Dewa dan Johny, dua lumba-lumba yang diselamatkan dari Hotel Melka, Lovina, Buleleng, beradaptasi di sea pen, “kolam” laut lepas di sebuah teluk kawasan Taman Nasional Bali Barat. Foto: BKSDA Bali/Mongabay Indonesia

 

Donasi Pakan dan Dukungan Pemerintah

Penutupan seluruh Lembaga Konservasi di Indonesia bagi pengunjung sebagai dampak penerapan kebijakan PSBB di beberapa daerah untuk meminimalisasi penyebaran COVID19 telah memunculkan isu satwa kelaparan akibat kehabisan pakan. Sebagai dampak tidak adanya pemasukan dana di LK.

Meski ditutup, LK tetap melakukan pemeliharaan terhadap satwa, mulai dari pemberian pakan, pemeriksaan kesehatan hingga menjaga kebersihan lingkungannya.

Ketua Umum Perhimpunan Kebun Binatang Se-Indonesia (PKBSI) Rahmat Shah mengatakan pihaknya mendukung upaya pemerintah memutus mata rantai penyebaran virus COVID19, dengan menutup kegiatan operasional seluruh LK di Indonesia sejak Maret 2020.

“Penutupan ini jelas berdampak bagi pengelola LK. Apalagi selama ini LK mengandalkan biaya pengelolaan satwa dan karyawan dari tiket masuk pengunjung. Mudah mudahan pandemi ini tidak berkepanjangan karena sebagian LK hanya mampu bertahan hingga bulan Juli 2020. Namun selama penutupan, keeper satwa masih tetap bekerja seperti biasa merawat satwa. Begitu pula dokter hewan tetap melakukan pemeriksaan kesehatan satwa untuk menjamin kesejahteraannya,” kata Rahmat dalam siaran pers KLHK, Jumat (15/5/2020).

:: Baris yang Diberikan ::
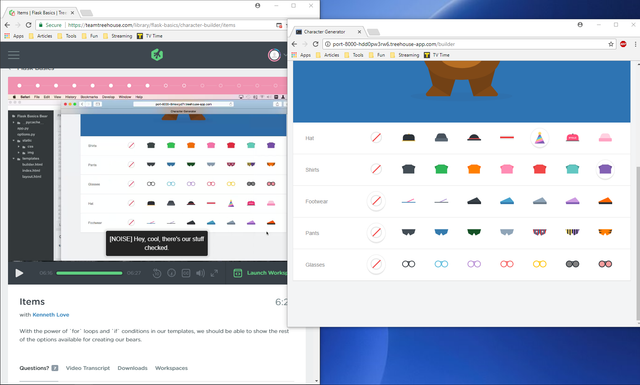Image resolution: width=640 pixels, height=385 pixels.
Task: Click the Kenneth Love instructor link
Action: coord(51,315)
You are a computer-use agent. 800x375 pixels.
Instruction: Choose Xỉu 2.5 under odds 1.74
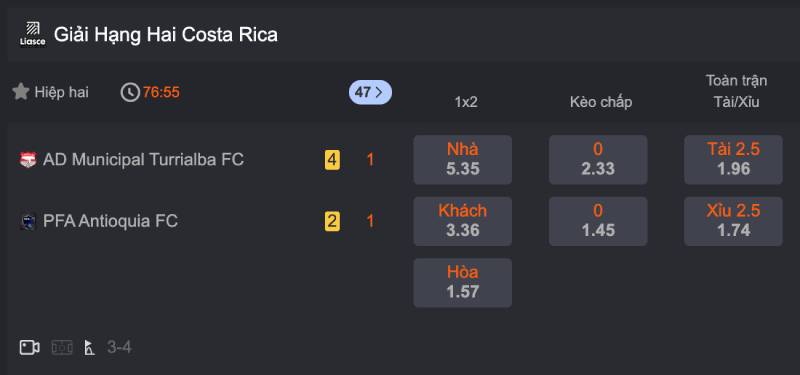coord(733,221)
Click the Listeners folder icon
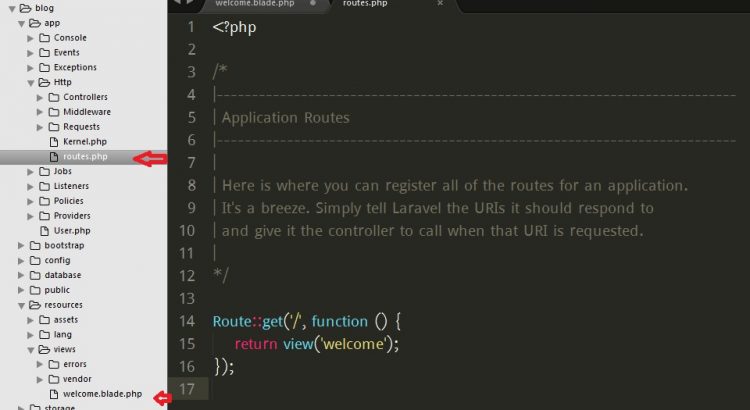Image resolution: width=750 pixels, height=410 pixels. pos(44,186)
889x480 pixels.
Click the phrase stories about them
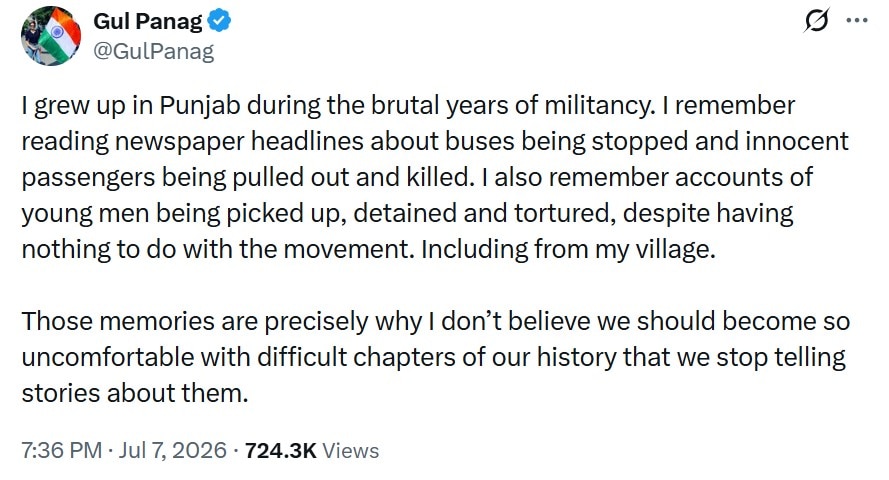coord(135,393)
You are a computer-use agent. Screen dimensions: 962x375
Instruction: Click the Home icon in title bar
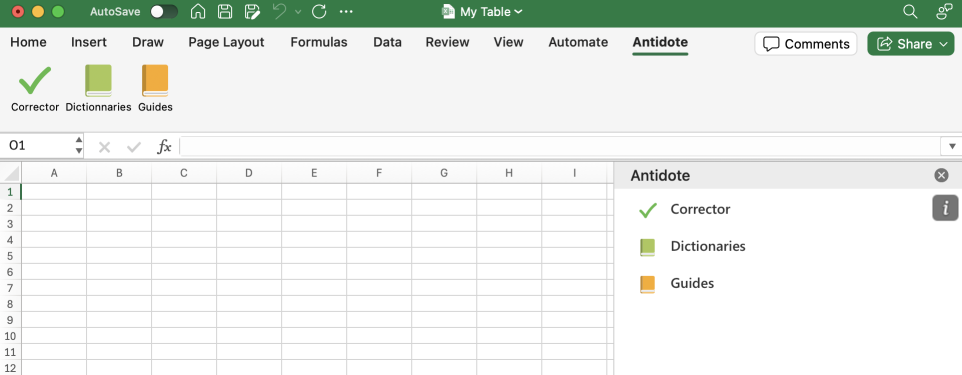point(198,12)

:: Daftar Kegiatan ::
A. Jawab pertanyaan berikut berdasarkan kutipan tentang penutupan lembaga konservasi:
(i) Dari mana Dewa dan Johny diselamatkan?
(ii) Sejak kapan kegiatan operasional seluruh LK di Indonesia ditutup?
(iii) Hingga bulan apa sebagian LK hanya mampu bertahan?
B. Tulis ulang bagian kutipan tentang penutupan lembaga konservasi tanpa perubahan. Mulailah pada kata-kata yang memuat "Dewa dan Johny, dua" dan berhentilah setelah "menjaga kebersihan lingkungannya.".
Baris-baris di atas merupakan bahan terpisah dari kutipan.

:: Bagian Jawaban ::
A.
(i) Dari Hotel Melka, Lovina, Buleleng.
(ii) Sejak Maret 2020.
(iii) Hingga bulan Juli 2020.

B.
Dewa dan Johny, dua lumba-lumba yang diselamatkan dari Hotel Melka, Lovina, Buleleng, beradaptasi di sea pen, “kolam” laut lepas di sebuah teluk kawasan Taman Nasional Bali Barat. Foto: BKSDA Bali/Mongabay Indonesia

 

Donasi Pakan dan Dukungan Pemerintah

Penutupan seluruh Lembaga Konservasi di Indonesia bagi pengunjung sebagai dampak penerapan kebijakan PSBB di beberapa daerah untuk meminimalisasi penyebaran COVID19 telah memunculkan isu satwa kelaparan akibat kehabisan pakan. Sebagai dampak tidak adanya pemasukan dana di LK.

Meski ditutup, LK tetap melakukan pemeliharaan terhadap satwa, mulai dari pemberian pakan, pemeriksaan kesehatan hingga menjaga kebersihan lingkungannya.